PROBLEM REQUIREMENTS: Set out exactly every line of the entries below, starting at the line that holds "Gun Crimes (9, 661)" and stopping after the line that holds "螺杆泵 (1232, 816)".

PROVIDED INFORMATION:
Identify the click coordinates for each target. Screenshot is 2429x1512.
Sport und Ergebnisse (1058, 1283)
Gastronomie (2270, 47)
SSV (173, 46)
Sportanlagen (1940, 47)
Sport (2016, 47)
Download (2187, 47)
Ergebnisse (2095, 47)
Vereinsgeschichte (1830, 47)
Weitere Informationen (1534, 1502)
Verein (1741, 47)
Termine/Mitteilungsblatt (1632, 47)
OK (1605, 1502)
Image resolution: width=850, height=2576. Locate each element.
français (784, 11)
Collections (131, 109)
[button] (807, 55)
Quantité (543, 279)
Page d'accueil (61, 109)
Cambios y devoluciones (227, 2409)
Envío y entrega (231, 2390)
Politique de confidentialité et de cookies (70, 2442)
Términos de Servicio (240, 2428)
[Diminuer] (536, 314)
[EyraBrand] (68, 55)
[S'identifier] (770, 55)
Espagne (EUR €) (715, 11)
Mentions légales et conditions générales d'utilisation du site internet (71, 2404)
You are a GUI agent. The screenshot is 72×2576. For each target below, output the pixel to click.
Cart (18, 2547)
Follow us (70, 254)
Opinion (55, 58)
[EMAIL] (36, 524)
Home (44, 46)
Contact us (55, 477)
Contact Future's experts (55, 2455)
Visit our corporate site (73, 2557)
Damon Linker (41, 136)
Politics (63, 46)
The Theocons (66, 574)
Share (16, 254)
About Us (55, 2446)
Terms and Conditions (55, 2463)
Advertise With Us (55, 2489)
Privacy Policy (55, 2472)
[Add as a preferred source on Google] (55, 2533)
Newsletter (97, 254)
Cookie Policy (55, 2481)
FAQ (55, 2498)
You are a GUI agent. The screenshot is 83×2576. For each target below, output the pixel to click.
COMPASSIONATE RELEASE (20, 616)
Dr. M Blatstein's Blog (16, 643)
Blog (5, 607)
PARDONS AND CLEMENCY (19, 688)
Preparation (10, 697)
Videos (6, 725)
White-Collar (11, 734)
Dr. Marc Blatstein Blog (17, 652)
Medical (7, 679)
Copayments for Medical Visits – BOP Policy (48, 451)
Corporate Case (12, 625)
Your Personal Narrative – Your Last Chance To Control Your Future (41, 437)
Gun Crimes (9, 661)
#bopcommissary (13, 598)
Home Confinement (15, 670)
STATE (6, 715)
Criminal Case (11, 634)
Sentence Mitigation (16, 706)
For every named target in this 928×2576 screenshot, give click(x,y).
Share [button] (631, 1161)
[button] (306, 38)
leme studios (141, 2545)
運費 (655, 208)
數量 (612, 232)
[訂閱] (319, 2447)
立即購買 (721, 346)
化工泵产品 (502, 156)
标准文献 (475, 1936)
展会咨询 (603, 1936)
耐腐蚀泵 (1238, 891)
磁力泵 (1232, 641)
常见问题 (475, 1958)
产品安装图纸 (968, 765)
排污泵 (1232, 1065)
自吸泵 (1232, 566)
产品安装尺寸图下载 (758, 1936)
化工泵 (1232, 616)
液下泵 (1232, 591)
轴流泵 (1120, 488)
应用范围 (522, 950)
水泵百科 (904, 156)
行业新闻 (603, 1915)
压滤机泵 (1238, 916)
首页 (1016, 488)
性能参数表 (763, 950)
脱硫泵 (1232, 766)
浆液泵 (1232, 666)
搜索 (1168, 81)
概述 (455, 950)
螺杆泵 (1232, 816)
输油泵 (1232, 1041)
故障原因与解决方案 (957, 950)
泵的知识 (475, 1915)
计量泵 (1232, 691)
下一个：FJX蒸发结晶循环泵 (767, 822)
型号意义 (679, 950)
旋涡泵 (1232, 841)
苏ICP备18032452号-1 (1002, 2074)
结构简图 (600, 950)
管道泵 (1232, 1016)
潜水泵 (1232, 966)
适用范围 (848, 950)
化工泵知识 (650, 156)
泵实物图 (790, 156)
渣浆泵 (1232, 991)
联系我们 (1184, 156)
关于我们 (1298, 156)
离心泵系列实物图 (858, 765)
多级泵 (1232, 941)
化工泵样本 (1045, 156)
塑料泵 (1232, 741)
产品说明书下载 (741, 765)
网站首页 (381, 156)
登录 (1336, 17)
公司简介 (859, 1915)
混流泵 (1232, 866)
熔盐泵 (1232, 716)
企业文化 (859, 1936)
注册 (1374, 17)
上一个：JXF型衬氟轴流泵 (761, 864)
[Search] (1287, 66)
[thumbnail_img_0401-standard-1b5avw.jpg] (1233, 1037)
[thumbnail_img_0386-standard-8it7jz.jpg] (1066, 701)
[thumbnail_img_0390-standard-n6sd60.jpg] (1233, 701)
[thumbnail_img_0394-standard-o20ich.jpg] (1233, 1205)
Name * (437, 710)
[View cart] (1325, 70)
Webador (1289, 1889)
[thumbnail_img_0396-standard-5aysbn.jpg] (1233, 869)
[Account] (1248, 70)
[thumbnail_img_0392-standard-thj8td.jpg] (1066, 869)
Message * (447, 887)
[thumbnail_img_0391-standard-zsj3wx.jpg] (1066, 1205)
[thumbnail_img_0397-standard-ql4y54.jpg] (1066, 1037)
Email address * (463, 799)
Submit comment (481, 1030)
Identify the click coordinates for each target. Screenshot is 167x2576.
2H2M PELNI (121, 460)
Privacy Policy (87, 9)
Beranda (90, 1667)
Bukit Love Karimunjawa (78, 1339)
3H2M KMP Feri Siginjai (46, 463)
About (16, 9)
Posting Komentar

EXERCISE RESPONSE:
Gun Crimes (9, 661)
#bopcommissary (13, 598)
Home Confinement (15, 670)
STATE (6, 715)
Criminal Case (11, 634)
Sentence Mitigation (16, 706)
For every named target in this 928×2576 screenshot, give click(x,y).
Share [button] (631, 1161)
[button] (306, 38)
leme studios (141, 2545)
運費 (655, 208)
數量 (612, 232)
[訂閱] (319, 2447)
立即購買 (721, 346)
化工泵产品 (502, 156)
标准文献 (475, 1936)
展会咨询 (603, 1936)
耐腐蚀泵 (1238, 891)
磁力泵 (1232, 641)
常见问题 (475, 1958)
产品安装图纸 (968, 765)
排污泵 (1232, 1065)
自吸泵 (1232, 566)
产品安装尺寸图下载 (758, 1936)
化工泵 (1232, 616)
液下泵 (1232, 591)
轴流泵 (1120, 488)
应用范围 (522, 950)
水泵百科 (904, 156)
行业新闻 (603, 1915)
压滤机泵 (1238, 916)
首页 (1016, 488)
性能参数表 (763, 950)
脱硫泵 (1232, 766)
浆液泵 (1232, 666)
搜索 (1168, 81)
概述 (455, 950)
螺杆泵 (1232, 816)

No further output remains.